■ **EXERCISE TASKS**:
(a) According to the article on disappearing trees in western forests, how has tree mortality changed over the past 17 years?
(b) Extend the article on disappearing trees in western forests, picking up after its final sentence.

UW School of Forest Resources E-news
September 2009  |  Return to issue home

Recent Discoveries...

Investigating Our Disappearing Trees

Scientists suspect that warming temperatures are contributing to the death of trees in the older forests of the western U.S., and that the fundamental structure of these forests may be changing.  Forest loss could potentially become greater than forest establishment, reducing the amount of carbon stored in forests, among other consequences.

Andrew Larson, '03, '09, and Jim Lutz, '05, '08, review data from the Yosemite Forest Dynamics Plot
Andrew Larson, '03, '09, and Jim Lutz, '05, '08, review data from the Yosemite Forest Dynamics Plot.

Researchers in the School of Forest Resources, including Professor Jerry Franklin, Research Associate Jim Lutz, '05, '08, graduate Andrew Larson ’03, ’09, and graduate student James Freund, have been collaborating with scientists and volunteers from across the country on tree mortality studies in the western U.S. and southern British Columbia.

A study led by Phil van Mantgem of the U.S. Geological Survey (USGS), and co-authored by the UW’s Franklin and Larson and other colleagues, showed that tree mortality has doubled over the past 17 years.  The data came from 76 permanent forest plots in the western U.S. consisting of stands older than 200 years, with some older than 500 years.  The increase in mortality held for all age groups in the plots.  A cause of the increased tree mortality could be rising global temperatures that reduce snow pack, prolong drought and encourage insects and disease pathogens.  Because the data came from undisturbed forests, the researchers were able to rule out other potential causes of increased tree mortality, such as forest fragmentation, air pollution and fire exclusion.

The study, the first large-scale analysis of tree mortality in temperate forests, was reported in Science; it generated widespread media coverage, including “Environment blamed in Western tree deaths(New York Times) and “Study ties tree deaths to change in climate” (Washington Post).

■ **SUPPLIED RECORDS**:

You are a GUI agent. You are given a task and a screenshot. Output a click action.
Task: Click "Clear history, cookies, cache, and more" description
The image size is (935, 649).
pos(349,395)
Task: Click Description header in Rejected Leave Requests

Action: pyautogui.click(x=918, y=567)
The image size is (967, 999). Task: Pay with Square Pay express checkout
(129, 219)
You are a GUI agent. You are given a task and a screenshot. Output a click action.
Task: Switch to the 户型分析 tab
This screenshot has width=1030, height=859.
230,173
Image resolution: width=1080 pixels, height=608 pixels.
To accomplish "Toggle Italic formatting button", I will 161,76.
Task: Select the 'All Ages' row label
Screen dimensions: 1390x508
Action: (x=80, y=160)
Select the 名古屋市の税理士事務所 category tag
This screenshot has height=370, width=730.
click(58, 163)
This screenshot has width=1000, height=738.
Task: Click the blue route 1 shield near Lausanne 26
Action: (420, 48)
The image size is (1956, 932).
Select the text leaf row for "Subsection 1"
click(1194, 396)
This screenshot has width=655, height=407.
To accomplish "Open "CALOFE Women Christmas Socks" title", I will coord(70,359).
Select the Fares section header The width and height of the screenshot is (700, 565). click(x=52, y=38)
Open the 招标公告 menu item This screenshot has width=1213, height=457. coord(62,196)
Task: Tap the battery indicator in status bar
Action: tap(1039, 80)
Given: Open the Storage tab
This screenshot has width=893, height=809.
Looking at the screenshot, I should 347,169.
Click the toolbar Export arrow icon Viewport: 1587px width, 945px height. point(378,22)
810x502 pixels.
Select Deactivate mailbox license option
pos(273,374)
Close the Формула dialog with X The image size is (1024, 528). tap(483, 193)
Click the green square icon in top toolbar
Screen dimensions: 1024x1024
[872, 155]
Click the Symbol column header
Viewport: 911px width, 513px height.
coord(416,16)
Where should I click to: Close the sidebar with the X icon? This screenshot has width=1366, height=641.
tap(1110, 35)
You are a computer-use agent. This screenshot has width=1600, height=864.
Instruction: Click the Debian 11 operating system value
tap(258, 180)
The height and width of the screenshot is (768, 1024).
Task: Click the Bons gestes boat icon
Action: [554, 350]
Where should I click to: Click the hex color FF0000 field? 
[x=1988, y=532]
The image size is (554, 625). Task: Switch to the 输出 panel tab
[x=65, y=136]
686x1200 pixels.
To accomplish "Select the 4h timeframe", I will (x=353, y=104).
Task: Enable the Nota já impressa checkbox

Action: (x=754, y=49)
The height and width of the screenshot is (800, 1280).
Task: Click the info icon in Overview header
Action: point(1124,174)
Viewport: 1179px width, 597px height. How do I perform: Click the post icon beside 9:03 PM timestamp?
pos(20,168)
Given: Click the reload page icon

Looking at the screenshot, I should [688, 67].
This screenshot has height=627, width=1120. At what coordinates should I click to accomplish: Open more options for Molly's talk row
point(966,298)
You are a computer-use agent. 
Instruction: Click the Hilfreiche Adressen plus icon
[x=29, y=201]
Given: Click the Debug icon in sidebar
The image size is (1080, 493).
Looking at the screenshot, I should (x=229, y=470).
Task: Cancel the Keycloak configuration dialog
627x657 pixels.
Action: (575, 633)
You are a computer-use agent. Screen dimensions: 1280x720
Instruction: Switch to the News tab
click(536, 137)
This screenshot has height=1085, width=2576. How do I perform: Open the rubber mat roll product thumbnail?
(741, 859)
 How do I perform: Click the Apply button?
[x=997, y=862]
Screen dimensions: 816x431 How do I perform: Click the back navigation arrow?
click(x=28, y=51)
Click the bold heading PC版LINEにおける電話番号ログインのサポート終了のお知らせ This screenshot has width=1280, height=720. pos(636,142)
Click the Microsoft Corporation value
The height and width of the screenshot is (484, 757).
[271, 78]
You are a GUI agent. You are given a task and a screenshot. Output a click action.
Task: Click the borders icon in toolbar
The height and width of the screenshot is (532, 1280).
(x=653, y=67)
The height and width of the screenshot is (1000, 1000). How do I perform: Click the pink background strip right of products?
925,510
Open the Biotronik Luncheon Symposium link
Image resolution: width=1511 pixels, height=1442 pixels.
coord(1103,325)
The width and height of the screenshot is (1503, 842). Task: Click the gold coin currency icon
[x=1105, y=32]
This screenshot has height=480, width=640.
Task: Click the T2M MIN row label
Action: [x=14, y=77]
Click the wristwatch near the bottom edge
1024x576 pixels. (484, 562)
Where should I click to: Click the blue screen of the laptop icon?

■ **RESPONSES BY ITEM NUMBER**:
(a) It has doubled.

(b)
In California’s Yosemite National Park, a study by Lutz, Franklin and USGS scientist Jan van Wagtendonk found that the oldest and largest trees within the park are in decline.  Between the 1930s and the 1990s, the density of large-diameter trees declined 24 percent throughout the park.  For BBC Earth News and New York Times coverage of this research, see “Yosemite’s Giant Trees Disappear” and “Big Trees Decline in Yosemite.”

As follow-up to these studies, Lutz and his team have set up the 25-hectare Yosemite Forest Dynamics Plot in which long-term monitoring of the forest can continue for decades, and possibly centuries. They plan to measure and map all of the estimated 30,000 trees in the plot and to return yearly to assess tree mortality.  This project, affiliated with the Smithsonian, is supported almost entirely by volunteer labor and contributions.  For a BBC News web, TV and radio report of this project, see “Mapping America’s Giant Trees,” and “Survey ‘Must Stand Test of Time.’

 A key concept in these projects is that long-term forest research plots allow scientists to best understand actual causes of tree mortality and changing forest conditions.  These long-term data sets are the basic currency of ecological science, say the scientists, but are among the most difficult for which to secure funding.